▶ **Try it**:
In the entries below, find the line with "Image resolution: width=630, height=2576." and the line with "City of Santa". Return those two lines and all lines between them, exactly.

[Records from a dataset]
= Beginning of Section =

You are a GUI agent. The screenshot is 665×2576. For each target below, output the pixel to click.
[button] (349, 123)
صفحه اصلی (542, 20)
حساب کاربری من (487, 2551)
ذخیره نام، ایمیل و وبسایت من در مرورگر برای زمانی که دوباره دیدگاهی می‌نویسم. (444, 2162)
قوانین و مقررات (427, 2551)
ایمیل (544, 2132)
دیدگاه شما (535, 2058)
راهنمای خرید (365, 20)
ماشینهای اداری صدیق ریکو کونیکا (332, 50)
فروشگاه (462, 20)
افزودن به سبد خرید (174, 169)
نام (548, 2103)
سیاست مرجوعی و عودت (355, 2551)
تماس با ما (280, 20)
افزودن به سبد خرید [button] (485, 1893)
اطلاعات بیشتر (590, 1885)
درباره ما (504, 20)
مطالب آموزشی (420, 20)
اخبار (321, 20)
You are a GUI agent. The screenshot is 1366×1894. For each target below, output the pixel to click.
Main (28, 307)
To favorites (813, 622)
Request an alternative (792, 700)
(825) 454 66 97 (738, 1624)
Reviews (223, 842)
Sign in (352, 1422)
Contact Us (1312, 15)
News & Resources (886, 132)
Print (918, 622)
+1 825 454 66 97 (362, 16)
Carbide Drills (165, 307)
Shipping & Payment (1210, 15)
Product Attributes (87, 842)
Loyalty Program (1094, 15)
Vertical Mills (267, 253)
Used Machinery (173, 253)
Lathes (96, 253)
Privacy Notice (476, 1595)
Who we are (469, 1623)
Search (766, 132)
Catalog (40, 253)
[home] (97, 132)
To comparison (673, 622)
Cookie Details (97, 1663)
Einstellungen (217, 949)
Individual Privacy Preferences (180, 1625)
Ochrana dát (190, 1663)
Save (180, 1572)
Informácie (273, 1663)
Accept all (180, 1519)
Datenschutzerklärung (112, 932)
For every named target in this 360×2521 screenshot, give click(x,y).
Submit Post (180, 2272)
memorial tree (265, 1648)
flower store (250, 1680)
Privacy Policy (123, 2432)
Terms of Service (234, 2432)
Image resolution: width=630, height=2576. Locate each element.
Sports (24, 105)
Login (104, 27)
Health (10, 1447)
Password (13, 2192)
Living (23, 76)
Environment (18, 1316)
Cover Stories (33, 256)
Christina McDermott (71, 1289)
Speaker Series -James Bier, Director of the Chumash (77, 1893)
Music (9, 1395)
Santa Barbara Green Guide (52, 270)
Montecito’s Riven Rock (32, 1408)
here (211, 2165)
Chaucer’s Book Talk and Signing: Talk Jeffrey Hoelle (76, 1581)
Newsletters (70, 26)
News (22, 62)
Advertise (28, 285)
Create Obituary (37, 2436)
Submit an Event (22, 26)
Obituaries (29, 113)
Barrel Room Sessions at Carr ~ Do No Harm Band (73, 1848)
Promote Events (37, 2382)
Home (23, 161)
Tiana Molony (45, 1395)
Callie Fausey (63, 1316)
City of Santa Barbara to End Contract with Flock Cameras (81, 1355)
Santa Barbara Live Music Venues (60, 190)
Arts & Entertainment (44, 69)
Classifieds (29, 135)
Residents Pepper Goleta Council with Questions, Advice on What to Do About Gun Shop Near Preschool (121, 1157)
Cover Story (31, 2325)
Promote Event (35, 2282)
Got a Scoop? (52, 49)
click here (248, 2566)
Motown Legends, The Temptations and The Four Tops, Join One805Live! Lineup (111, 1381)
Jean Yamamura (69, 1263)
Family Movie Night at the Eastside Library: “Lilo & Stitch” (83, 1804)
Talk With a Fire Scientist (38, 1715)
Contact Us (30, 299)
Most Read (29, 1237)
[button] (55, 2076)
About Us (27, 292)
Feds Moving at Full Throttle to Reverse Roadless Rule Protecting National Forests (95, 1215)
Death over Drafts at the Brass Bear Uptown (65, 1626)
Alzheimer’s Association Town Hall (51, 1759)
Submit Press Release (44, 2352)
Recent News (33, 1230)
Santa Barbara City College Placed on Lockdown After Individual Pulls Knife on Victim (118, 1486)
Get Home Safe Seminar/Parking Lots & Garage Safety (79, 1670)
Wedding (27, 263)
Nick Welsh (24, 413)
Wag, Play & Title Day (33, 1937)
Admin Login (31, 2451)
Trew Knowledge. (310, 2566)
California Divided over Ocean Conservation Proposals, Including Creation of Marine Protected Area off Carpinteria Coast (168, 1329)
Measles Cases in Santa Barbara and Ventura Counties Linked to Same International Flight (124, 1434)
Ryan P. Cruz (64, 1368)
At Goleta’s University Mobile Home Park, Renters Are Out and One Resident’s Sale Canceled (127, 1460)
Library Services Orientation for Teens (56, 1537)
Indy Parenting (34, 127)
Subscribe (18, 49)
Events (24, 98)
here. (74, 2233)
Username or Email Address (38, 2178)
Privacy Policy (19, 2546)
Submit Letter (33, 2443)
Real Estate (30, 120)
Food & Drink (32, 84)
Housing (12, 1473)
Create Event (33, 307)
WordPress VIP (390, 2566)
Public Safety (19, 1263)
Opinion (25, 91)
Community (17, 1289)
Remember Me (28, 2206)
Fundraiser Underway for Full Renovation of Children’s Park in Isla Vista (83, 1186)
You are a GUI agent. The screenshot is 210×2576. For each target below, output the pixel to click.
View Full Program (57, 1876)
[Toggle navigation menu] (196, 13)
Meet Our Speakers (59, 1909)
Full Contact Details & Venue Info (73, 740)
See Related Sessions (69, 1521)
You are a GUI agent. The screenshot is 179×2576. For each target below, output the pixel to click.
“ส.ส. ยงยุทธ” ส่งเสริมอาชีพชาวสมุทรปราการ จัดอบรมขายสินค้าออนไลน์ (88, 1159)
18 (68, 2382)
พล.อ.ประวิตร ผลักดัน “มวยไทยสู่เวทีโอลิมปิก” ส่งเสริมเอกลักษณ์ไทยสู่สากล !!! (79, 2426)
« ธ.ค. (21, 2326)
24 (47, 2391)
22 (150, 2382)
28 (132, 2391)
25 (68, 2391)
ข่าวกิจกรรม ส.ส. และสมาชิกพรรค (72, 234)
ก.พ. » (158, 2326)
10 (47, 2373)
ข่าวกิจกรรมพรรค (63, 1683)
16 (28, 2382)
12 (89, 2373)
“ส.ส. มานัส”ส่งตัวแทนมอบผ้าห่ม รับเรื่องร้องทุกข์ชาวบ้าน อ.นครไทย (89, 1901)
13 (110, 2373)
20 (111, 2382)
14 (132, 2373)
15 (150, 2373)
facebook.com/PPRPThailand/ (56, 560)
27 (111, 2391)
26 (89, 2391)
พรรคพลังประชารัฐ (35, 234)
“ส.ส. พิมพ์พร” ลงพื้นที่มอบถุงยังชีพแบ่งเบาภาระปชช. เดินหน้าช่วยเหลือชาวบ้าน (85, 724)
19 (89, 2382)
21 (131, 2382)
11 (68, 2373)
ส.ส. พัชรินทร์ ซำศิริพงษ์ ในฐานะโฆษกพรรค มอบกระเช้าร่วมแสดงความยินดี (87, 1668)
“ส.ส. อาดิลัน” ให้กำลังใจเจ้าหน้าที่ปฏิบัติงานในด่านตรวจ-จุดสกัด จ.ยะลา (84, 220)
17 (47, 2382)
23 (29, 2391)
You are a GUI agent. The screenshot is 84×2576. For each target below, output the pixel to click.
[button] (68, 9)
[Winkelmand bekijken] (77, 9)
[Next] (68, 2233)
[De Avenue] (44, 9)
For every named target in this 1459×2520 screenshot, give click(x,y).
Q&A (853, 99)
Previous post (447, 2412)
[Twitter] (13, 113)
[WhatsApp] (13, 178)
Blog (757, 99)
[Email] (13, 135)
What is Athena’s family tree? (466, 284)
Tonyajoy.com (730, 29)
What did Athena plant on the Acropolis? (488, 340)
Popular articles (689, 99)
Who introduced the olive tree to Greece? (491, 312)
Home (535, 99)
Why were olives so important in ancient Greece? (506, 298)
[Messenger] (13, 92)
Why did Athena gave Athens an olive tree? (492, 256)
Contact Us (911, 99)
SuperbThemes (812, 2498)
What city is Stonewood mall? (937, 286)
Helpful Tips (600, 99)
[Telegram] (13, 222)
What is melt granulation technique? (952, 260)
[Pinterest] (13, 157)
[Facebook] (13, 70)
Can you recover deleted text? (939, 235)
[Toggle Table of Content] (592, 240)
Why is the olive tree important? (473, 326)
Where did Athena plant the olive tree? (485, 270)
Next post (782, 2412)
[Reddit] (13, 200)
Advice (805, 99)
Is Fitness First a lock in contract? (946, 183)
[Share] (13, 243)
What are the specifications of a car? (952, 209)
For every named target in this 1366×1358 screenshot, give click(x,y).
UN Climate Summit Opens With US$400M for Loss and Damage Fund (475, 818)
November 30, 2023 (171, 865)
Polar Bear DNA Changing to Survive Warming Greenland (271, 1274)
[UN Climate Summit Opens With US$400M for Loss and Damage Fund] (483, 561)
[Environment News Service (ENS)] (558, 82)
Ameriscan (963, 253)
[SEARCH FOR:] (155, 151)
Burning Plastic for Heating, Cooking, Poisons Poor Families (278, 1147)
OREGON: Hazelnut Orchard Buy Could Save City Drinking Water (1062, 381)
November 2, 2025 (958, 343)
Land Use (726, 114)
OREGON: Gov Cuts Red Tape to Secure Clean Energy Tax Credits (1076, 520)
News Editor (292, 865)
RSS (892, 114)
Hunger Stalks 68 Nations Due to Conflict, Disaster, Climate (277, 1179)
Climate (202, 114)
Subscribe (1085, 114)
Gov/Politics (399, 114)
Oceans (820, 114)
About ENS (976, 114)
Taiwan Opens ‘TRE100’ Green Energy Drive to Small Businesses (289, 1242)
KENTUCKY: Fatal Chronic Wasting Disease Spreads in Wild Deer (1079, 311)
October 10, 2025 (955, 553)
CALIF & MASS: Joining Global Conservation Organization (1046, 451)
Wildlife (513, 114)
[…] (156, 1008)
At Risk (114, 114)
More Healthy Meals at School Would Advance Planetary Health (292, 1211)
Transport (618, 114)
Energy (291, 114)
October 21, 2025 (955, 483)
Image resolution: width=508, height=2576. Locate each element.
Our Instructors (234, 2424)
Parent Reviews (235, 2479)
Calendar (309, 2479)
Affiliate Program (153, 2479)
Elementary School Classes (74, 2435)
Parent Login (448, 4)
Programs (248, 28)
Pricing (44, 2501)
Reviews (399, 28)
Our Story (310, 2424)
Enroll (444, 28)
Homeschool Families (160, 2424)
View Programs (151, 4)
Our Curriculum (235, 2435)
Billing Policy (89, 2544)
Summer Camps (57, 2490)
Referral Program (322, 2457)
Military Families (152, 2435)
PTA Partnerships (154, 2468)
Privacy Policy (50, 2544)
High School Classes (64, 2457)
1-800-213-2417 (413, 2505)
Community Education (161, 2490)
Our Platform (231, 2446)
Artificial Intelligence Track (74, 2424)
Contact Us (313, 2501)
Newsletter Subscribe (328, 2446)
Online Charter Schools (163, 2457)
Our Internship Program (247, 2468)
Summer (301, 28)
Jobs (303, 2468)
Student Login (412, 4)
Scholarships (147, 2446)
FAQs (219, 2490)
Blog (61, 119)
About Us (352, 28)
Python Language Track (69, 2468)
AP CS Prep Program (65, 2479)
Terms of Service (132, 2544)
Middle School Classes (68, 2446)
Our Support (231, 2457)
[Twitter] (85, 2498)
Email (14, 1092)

= End of Section =

▶ **Completed exercise**:
Image resolution: width=630, height=2576. Locate each element.
Sports (24, 105)
Login (104, 27)
Health (10, 1447)
Password (13, 2192)
Living (23, 76)
Environment (18, 1316)
Cover Stories (33, 256)
Christina McDermott (71, 1289)
Speaker Series -James Bier, Director of the Chumash (77, 1893)
Music (9, 1395)
Santa Barbara Green Guide (52, 270)
Montecito’s Riven Rock (32, 1408)
here (211, 2165)
Chaucer’s Book Talk and Signing: Talk Jeffrey Hoelle (76, 1581)
Newsletters (70, 26)
News (22, 62)
Advertise (28, 285)
Create Obituary (37, 2436)
Submit an Event (22, 26)
Obituaries (29, 113)
Barrel Room Sessions at Carr ~ Do No Harm Band (73, 1848)
Promote Events (37, 2382)
Home (23, 161)
Tiana Molony (45, 1395)
Callie Fausey (63, 1316)
City of Santa Barbara to End Contract with Flock Cameras (81, 1355)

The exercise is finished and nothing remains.